Many of the respondents echoed a common theme: Fear of the looming threat of automation, and of losing jobs to China. In follow-up interviews, respondents shared more about their experiences and their views on globalization.
These interviews have been lightly edited and condensed, and one was translated from Spanish.
‘Americans should be seeking “first world” jobs’
Luis Arturo Torres Romero, 37, has worked for 19 years in factories in Tlajomulco de Zúñiga, a city in the Mexican state of Jalisco.
The son of an artist and a nurse who has struggled to make ends meet, Mr. Torres Romero put himself through college by working the night shift as an assembly operator at a factory that made consumer electronics. Now, he’s a development engineer for automotive electronics.
I would have never been able to finish college if there weren’t those kinds of jobs in a maquiladora. Now I have a good life, I can afford certain luxuries. I no longer live worried about money. I no longer wonder what am I going to eat tomorrow.
That kind of activity can’t fulfill you as a human being: doing something over and over like a machine. The staff turnover is very high. A lot of us didn’t even have a contract. We were outsourced by employment agencies. If there was a production spike, they would hire people, but if it lowered you would get fired.
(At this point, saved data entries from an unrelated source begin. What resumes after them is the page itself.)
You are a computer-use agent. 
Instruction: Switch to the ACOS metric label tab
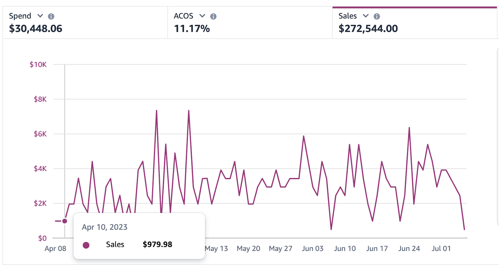coord(183,16)
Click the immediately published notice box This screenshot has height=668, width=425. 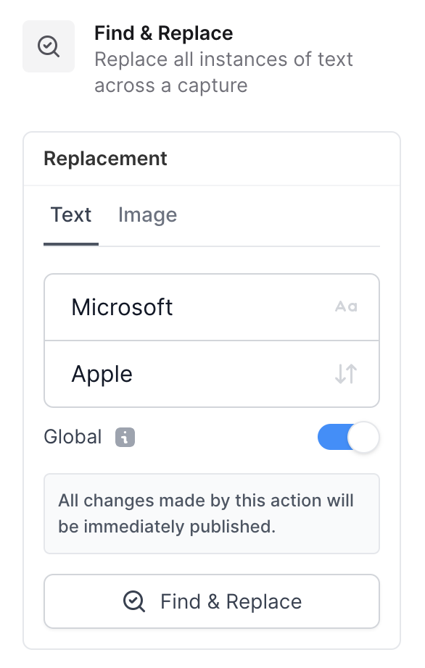pos(212,514)
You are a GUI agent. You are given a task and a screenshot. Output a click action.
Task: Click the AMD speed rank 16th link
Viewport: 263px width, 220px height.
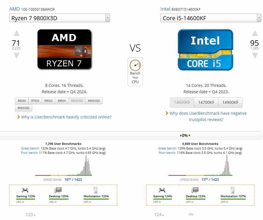tap(68, 179)
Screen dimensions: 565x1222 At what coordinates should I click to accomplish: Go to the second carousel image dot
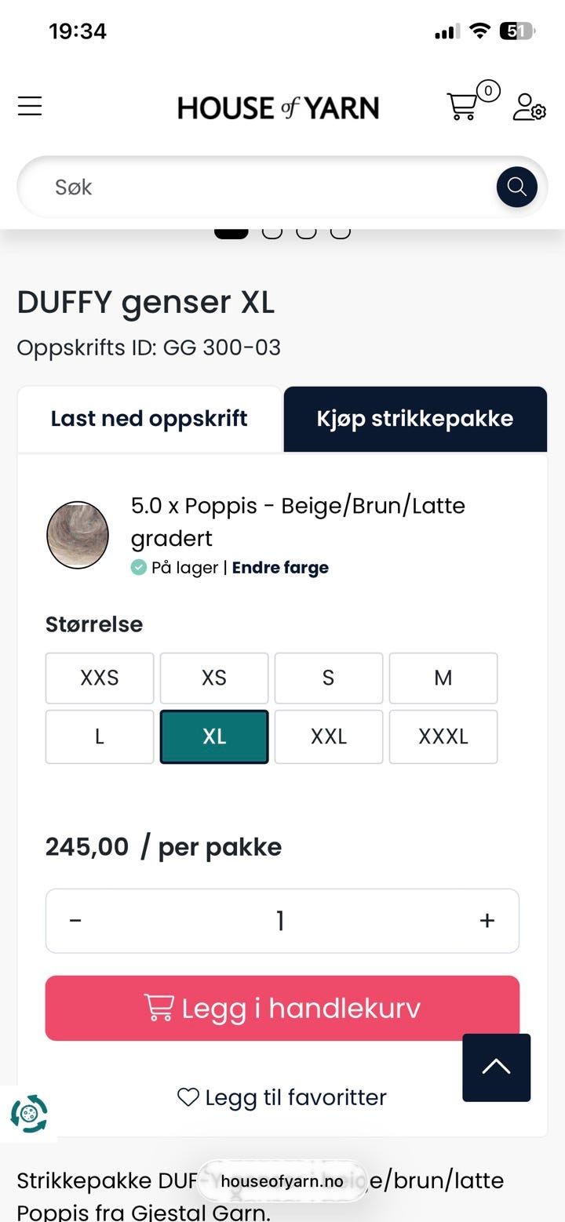[x=272, y=232]
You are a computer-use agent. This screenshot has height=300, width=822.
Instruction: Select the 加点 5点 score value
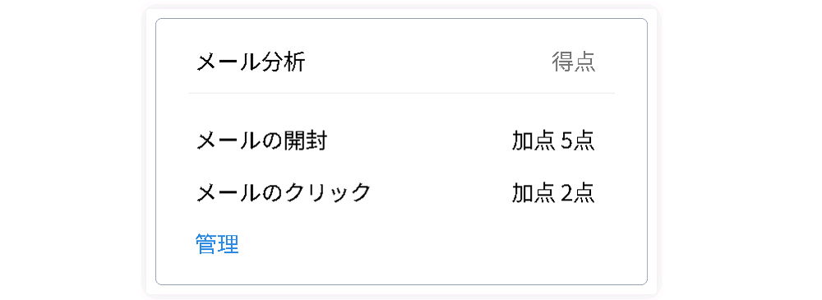tap(553, 141)
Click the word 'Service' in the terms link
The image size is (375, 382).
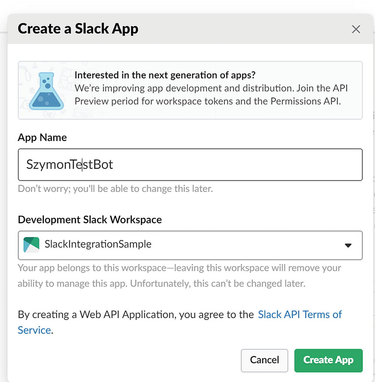(34, 330)
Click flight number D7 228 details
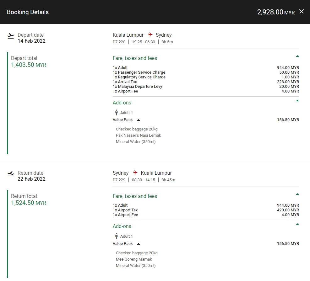This screenshot has height=281, width=310. pyautogui.click(x=119, y=42)
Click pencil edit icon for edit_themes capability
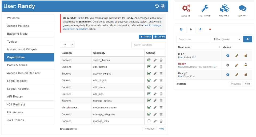 point(155,67)
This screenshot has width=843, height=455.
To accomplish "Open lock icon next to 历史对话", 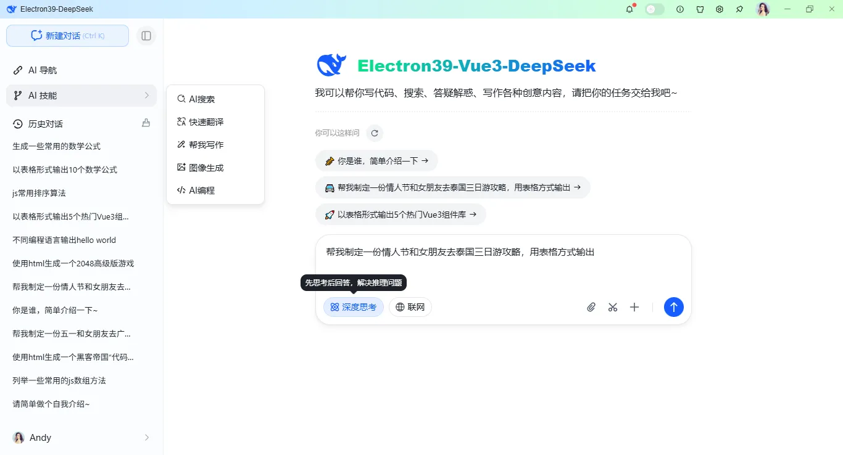I will [146, 123].
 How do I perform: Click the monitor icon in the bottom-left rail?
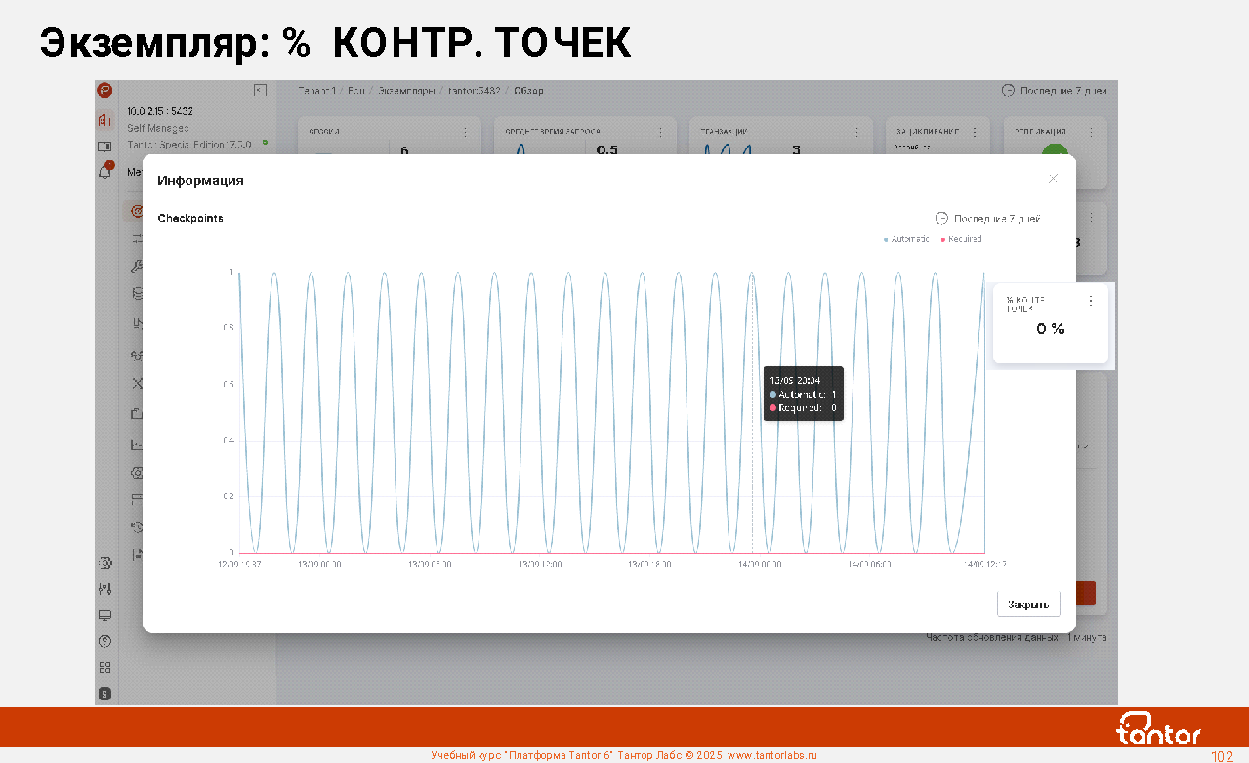[x=104, y=615]
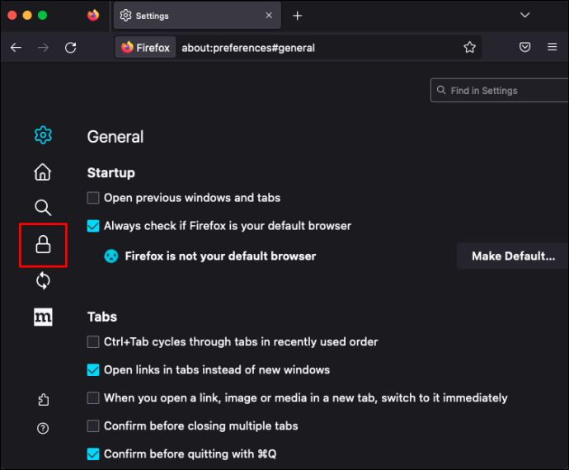Click the Make Default button
This screenshot has width=569, height=470.
513,256
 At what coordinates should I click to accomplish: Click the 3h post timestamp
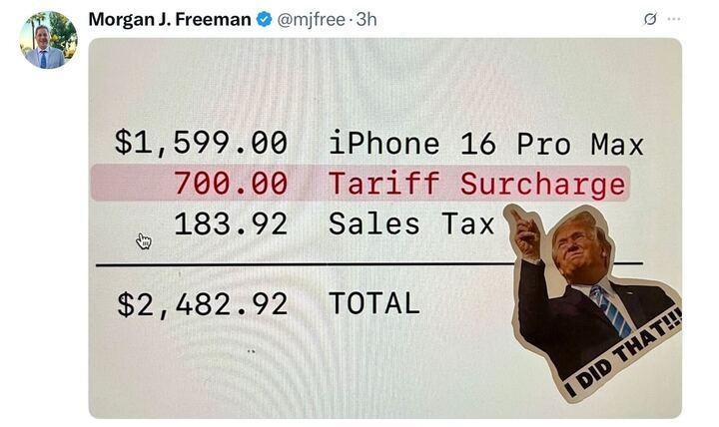(x=366, y=19)
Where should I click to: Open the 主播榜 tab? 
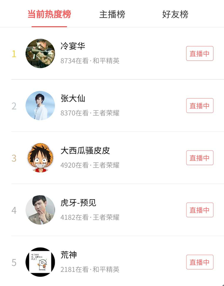pos(112,14)
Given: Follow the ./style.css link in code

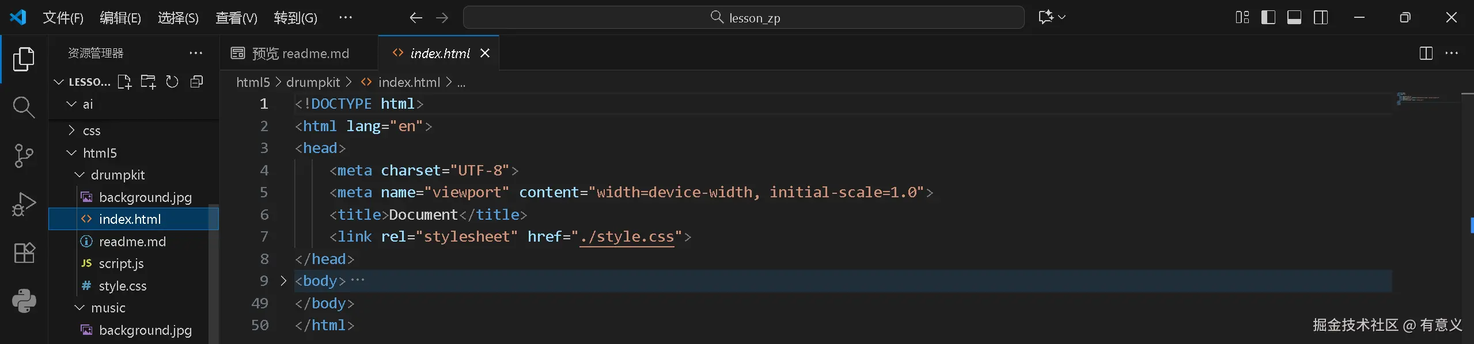Looking at the screenshot, I should [627, 236].
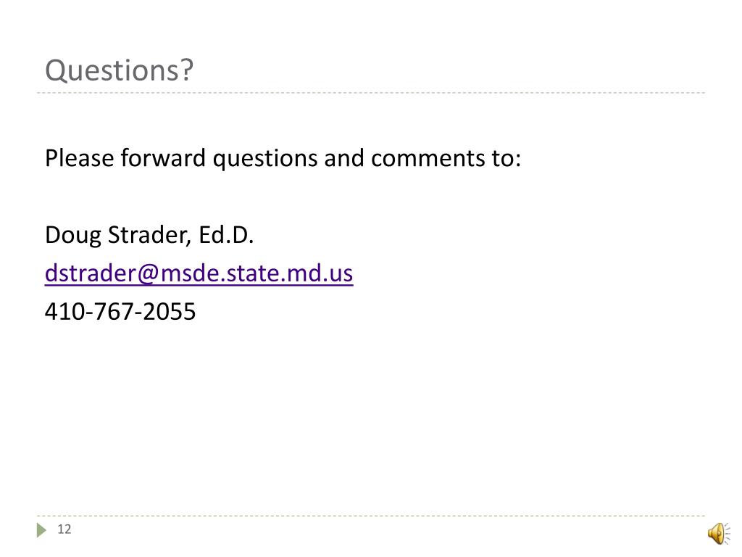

Those jobs no longer have a future. Machines will make them cheaper. Those jobs are being automated. Americans should be seeking first-world jobs. They should focus on making education accessible to more people to focus on higher-ranking positions.
‘We’re competing against everybody just like you’
Raquel Gerardo, 22, grew up in Tijuana in a family that depended on the maquiladora industry for its livelihood.
Ms. Gerardo’s parents met while working together in a factory. Her…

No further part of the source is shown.